List every bridge and building that the text about the Longfellow Bridge below mentions by name.

▶ [SELECTED TEXT]
+++

Wednesday, August 24th, 2011

We’ve all got favorite places; places that for whatever reason we keep coming back to, whether it’s because they’re pretty, they’re comfortable, there are good people there who we enjoy spending time with, whatever.

The weather has been beautiful in Boston for the last couple of days (with the exception of that earthquake yesterday! Does that count as weather?), and I had some free time last night so I decided to go back to one of my favorite places in Boston for shooting at night.

The Longfellow Bridge connects Cambridge and Boston across the Charles river, and looks out on the part of the river known as the Sailing Basin, because as the widest, most open part of the river, the MIT, Harvard and other university sailing teams, as well as the public all use it as a great spot for sailing small boats. On any given afternoon there are dozens of sailboats on the water here.

This spot on the bridge is a favorite of mine because in addition to the great view of the river, from this vantage point there is also a great view of the Prudential building and the Hancock Tower, Boston’s two tallest skyscrapers, and the bridge faces southwest, meaning it is wonderful for shooting landscape photos at dusk.

+++

▶ [DATA SECTION]
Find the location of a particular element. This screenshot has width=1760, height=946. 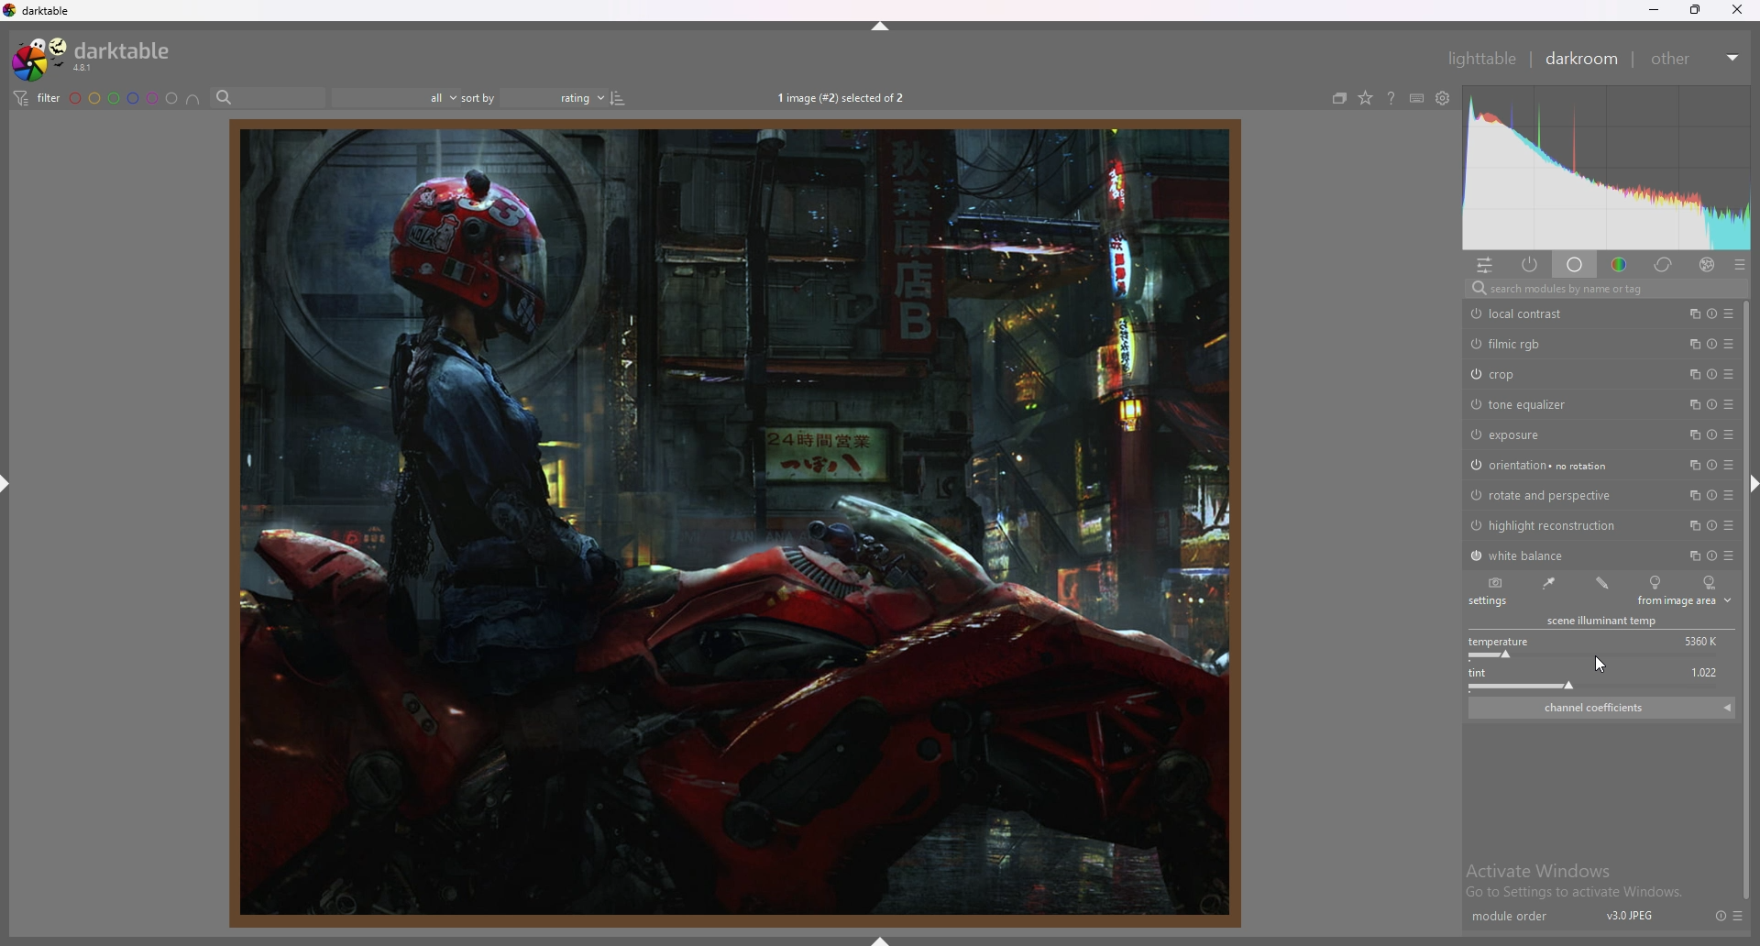

tint is located at coordinates (1480, 673).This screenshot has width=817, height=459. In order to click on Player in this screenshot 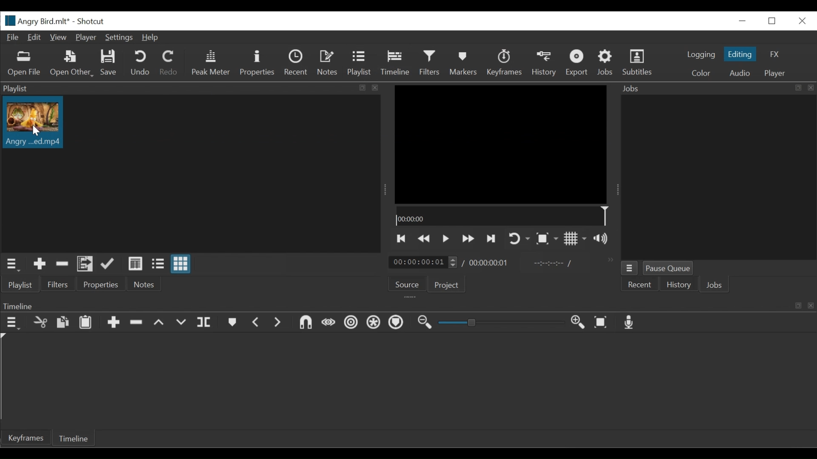, I will do `click(777, 74)`.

+++

▶ [COMPLETED TASK] Longfellow Bridge, Prudential building, Hancock Tower